* _KUTIPAN DOKUMEN_:
= = =

Sebagai contoh penerapan dalam kalimat, seperti contoh berikut ini:

Bahasa Indonesia: “Perkenalkan, nama saya Asep, asal dari Ujungberung, datang ke Jakarta untuk mencari pekerjaan. Kamu/Anda siapa?”

Bahasa Sunda kasar: “Ngaran aing Asep, asal ti Ujungberung, ka Jakarta rek nyiar ubar lapar. Ari sia saha?”

Bahasa Sunda loma/akrab: “Nepangkeun nami abdi Asep, asal ti Ujungberung, ka Jakarta rek neangan pagawean. Ari maneh saha?”

Bahasa Sunda halus/lemes: “Nepangkeun wasta abdi Asep, sim kuring nu ti Ujung Berung, ka Jakarta bade milari padamelan. Dupi salira teh, saha?”

Contoh lain penerapan Undak Usuk Basa Sunda seperti berikut ini :

“Rorompok abdi mah nu ieu, nu itu mah bumi Pa Yana”. (Rumah saya yang ini, yang itu rumah Pak Iwan.)

rorompok dan bumi artinya rumah. “rorompok” digunakan untuk diri sendiri, sementara bumi digunakan untuk orang lain.

NB: Rorompok = basa lemes keur kasorangan (basa halus digunakan untuk diri sendiri)

Bumi = basa lemes keur kabatur (basa halus digunakan untuk orang lain) 

Bila digali lagi, undak usuk basa Sunda umumnya dibangun enam tahap, yakni ” Basa kasar, Basa sedeng, Basa lemes pisan, Basa kasar pisan, jeung Basa panengahan “.

a.      Basa Kasar
Basa kasar disebut juga basa loma. Digunakeun kepada sesama, kepada teman yang sudah akrab. Selain itu (dahulu) dipakai juga untuk berbicara /menceritakan orang yang kedudukan/posisinya lebih rendah, baik pangkatnya, umurnya.

b.      Basa Sedeng
Basa sedang disebut juga basa lemes keur sorangan, yakni bahasa yang diterapkan kepada diri sendiribila bercerita dengan bahasa lemes, atau untuk menceritakan sesama kepada orang yang lebih tua. Juga dipakai berbicara dengan orang yang belum kenal/akrabbila yang mengajak bicara menggunakan basa lemes.

c.       Basa Lemes
Basa lemes biasa disebut juga basa lemes keur ka batur/untuk orang lain. Diterapkan untuk berbicara kepada yang lebih tinggi baik pangkatnya, kedudukannya, umurnya. Basa lemes juga dipakai kepada orang yang belum kenal/akrab.

d.      Basa Lemes Pisan
Dipakai untuk mengahormati orang yang pangkat dan posisinya dipandang tinggi sekali.

e.      Basa Kasar Pisan
Basa kasar pisan disebut juga basa cohag / garihal. Sering dipakai oleh orang yang sedang marah atau bertengkar, dengan maksud menghina. Namun umumnya basa kasar pisan diterapkan kepada binatang / sato.

= = =

* _DATA TERKUMPUL_:

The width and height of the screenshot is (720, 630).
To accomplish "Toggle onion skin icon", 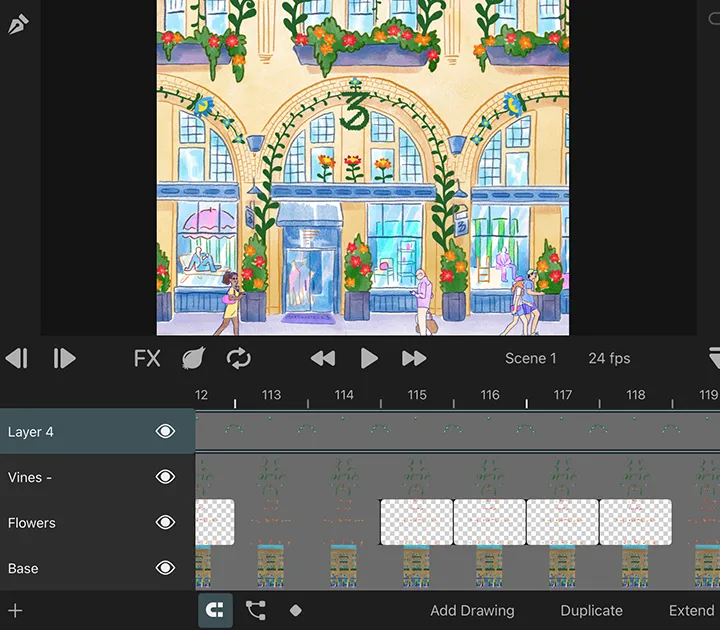I will tap(193, 358).

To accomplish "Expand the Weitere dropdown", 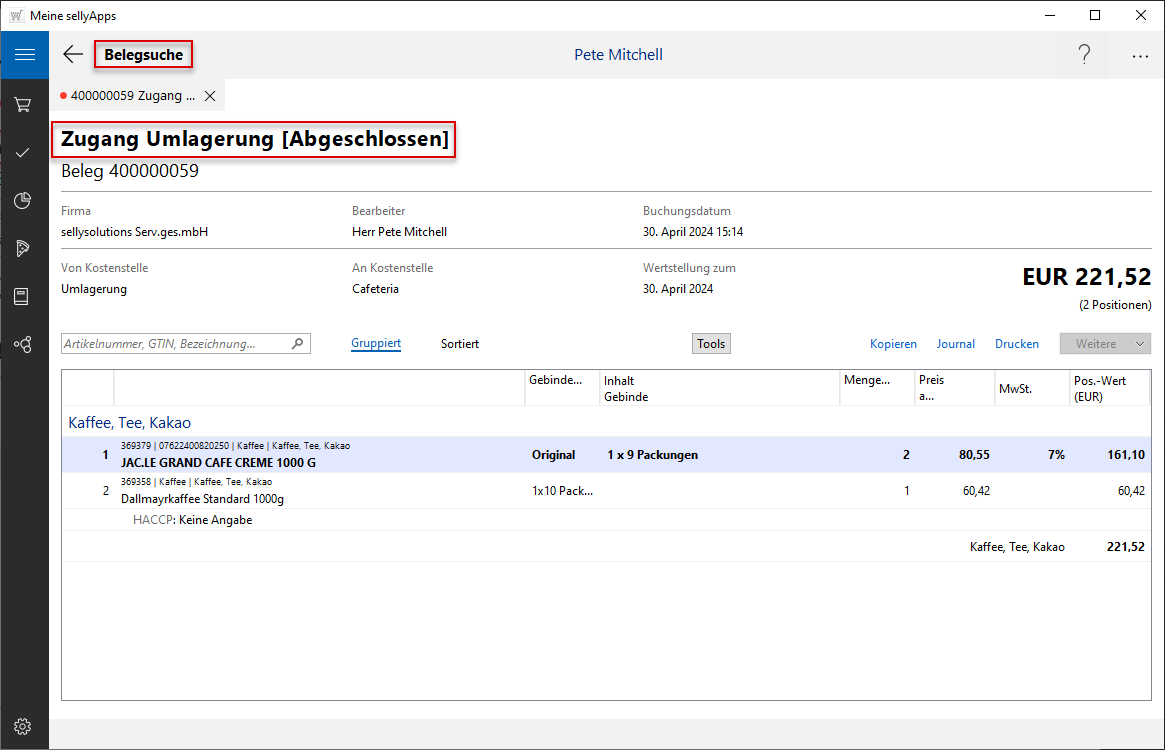I will [x=1105, y=344].
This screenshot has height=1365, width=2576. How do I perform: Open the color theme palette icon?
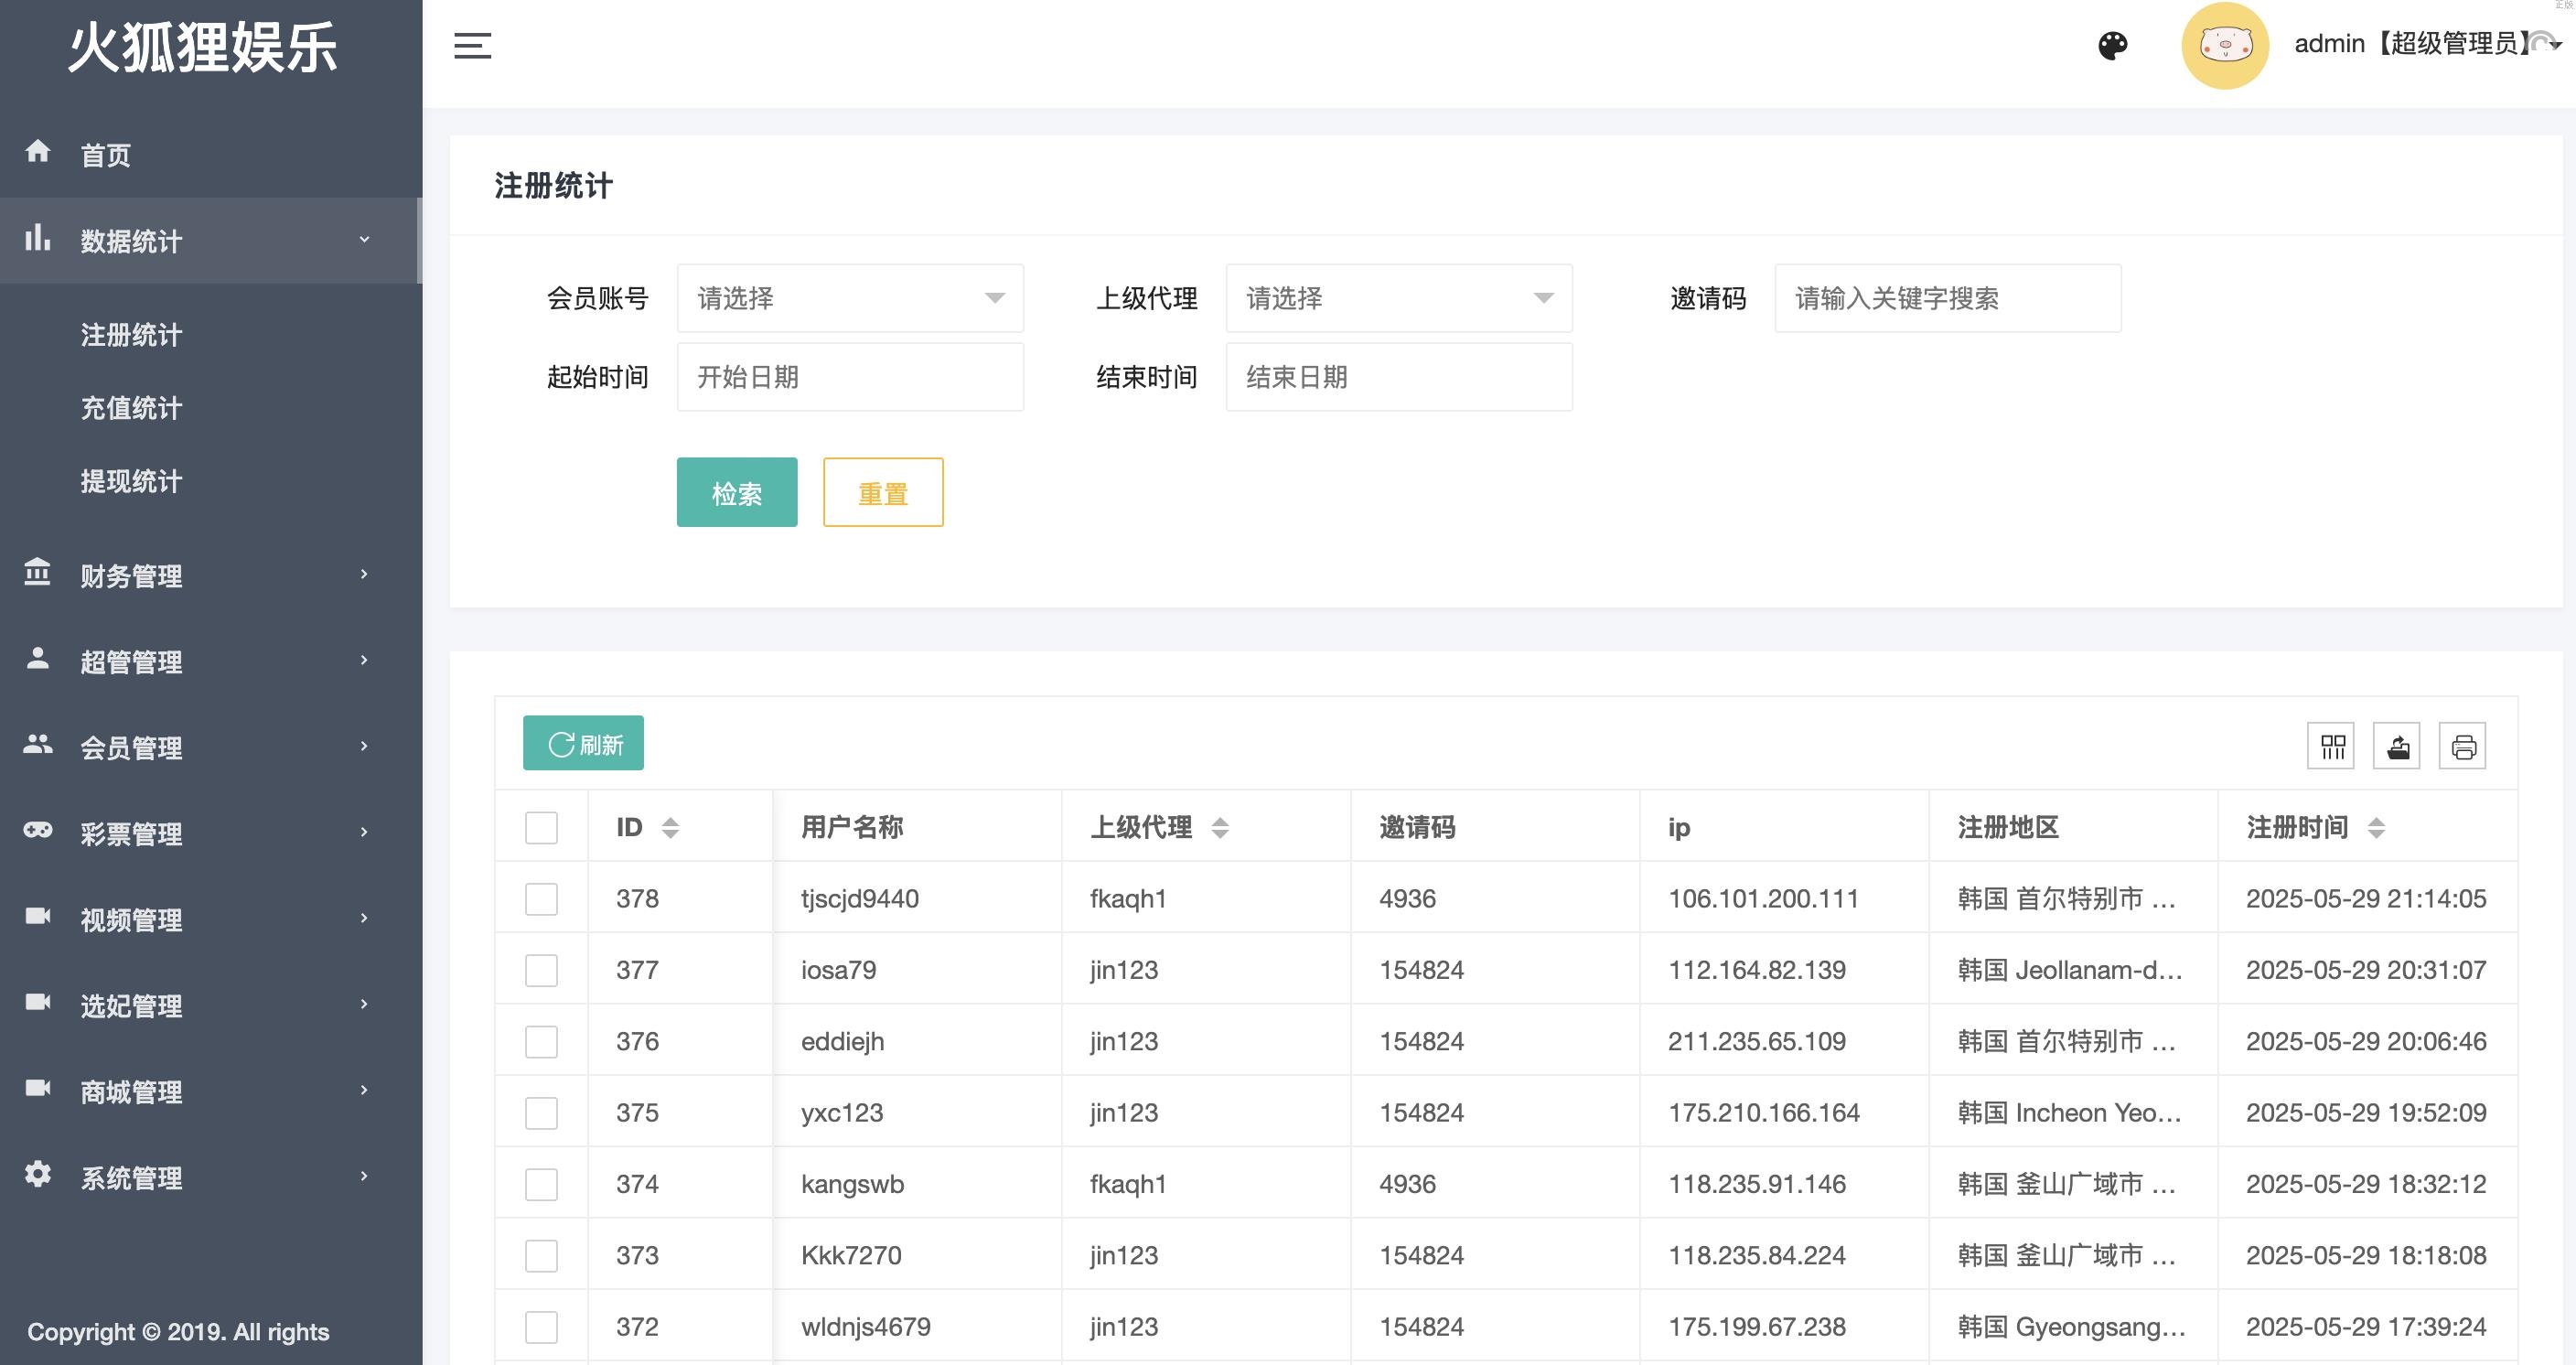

= = =

* _TUJUAN 1_:
Menurut kutipan tentang undak usuk basa Sunda, apa sebutan lain untuk basa kasar pisan?
* _TUJUAN 2_:
Tentukan apakah setiap pernyataan berikut sesuai dengan kutipan tentang undak usuk basa Sunda. Jawab ya atau tidak, lalu kutip persis kata-kata kutipan yang menentukannya.
(a) Basa lemes juga dipakai kepada orang yang belum dikenal.
(b) Kata "rorompok" dipakai untuk membicarakan rumah orang lain.
(c) Basa kasar disebut juga basa loma.
* _TUJUAN 3_:
Lanjutkan kutipan tentang undak usuk basa Sunda mulai setelah kalimat terakhirnya.

* _JAWABAN TERTULIS 1_:
Basa cohag atau garihal.

* _JAWABAN TERTULIS 2_:
(a) Ya: "Basa lemes juga dipakai kepada orang yang belum kenal/akrab."
(b) Tidak: "“rorompok” digunakan untuk diri sendiri, sementara bumi digunakan untuk orang lain."
(c) Ya: "Basa kasar disebut juga basa loma."

* _JAWABAN TERTULIS 3_:
f.        Basa Panengah
Basa panengah dipakai untuk berbicara dengan orang yang lebih bawah baik  pangkat dan posisinya, tapi umurnya sebenarnya lebih tua.

Dipakai juga untuk menceritakan orang lain bilamana yang diajak berbicara menggunakeun basa lemes, serta yang diceritakannya lebih rendah pangkat dan posisinya, tapi umurnya lebih tua dibandingkan dengan yang berbicara dan yang diajak bicaranya.

Basa panengah posisinya ada di bawah basa lemes tapi di atas/ lebih tinggi daripada basa kasar.

Penjelasan di atas, polanya adalah seperti ini :

I. RAGAM BASA HORMAT (BASA LEMES), terdiri dari :

1. Ragam Basa Lemes Pisan (paling tinggi/luhur tingkatannya)
2. Ragam Basa Lemes untuk orang lain.
3. Ragam Basa Lemes untuk pribadi (tingkatan sedang)
4. Ragam Basa Lemes Kagok (Penengah )
5. Ragam Basa Lemes Kampung (dusun )
6. Ragam Basa Lemes Budak (anak-anak)

II. RAGAM BASA LOMA (AKRAB, KASAR)
7. Ragam Basa Loma ( akrab, asar, netral )
8. Ragam Basa Garihal ( kasar sekali, songong )

Pada kenyataannya, sedikit sekali kata-kata yang mengandung delapan tingkat (ragam) tersebut. Yang perlu dihafalkan adalah  tingkat no 2, 3 dan 7.

TINGKATAN UNDAK USUK BASA SUNDA

Menilik dari bahasa kasar, bahasa sedang dan bahasa halusnya, undak usuk basa Sunda bisa dibagi menjadi tiga tingkatan.

1.      Undak usuk basa Sunda tingkat pertama
Undak usuk basa Sunda tingkat pertama yakni yang basa kasar, basa sedeng, dan basa lemesnya tidak sama.

Contoh:
Balik (kasar) – Wangsul (sedang) – Mulih (lemes) – Mantog (panengah-kasar) – Mulang (panengah)
a.      “Mun maranéh rék balik ayeuna, bareng wé, da kuring gé rék balik ayeuna,” ceuk Dudung ka babaturanana.
b.      “Abdi mah badé ayeuna wangsul téh, Sanggemna mah Titi ogé badé wangsul  ayeuna,” ceuk Dini ka Bu Ratna.
c.       “Mulih ti mana Ibu?” Pa Rijal nanya ka Bu Ratna.
“Wangsul ti ITC ,” tembal Bu Ratna.
d.        “Lain geura mantog  sakieu geus burit, geura ngaji ka dituh!”
Nining ambek ka adina nu keur ulin.
e.      “Ari Emang rek iraha mulang téh?” ceuk Pa Kapala Sakola ka Mang Endin, penjaga sakola nu umurna saluhureun.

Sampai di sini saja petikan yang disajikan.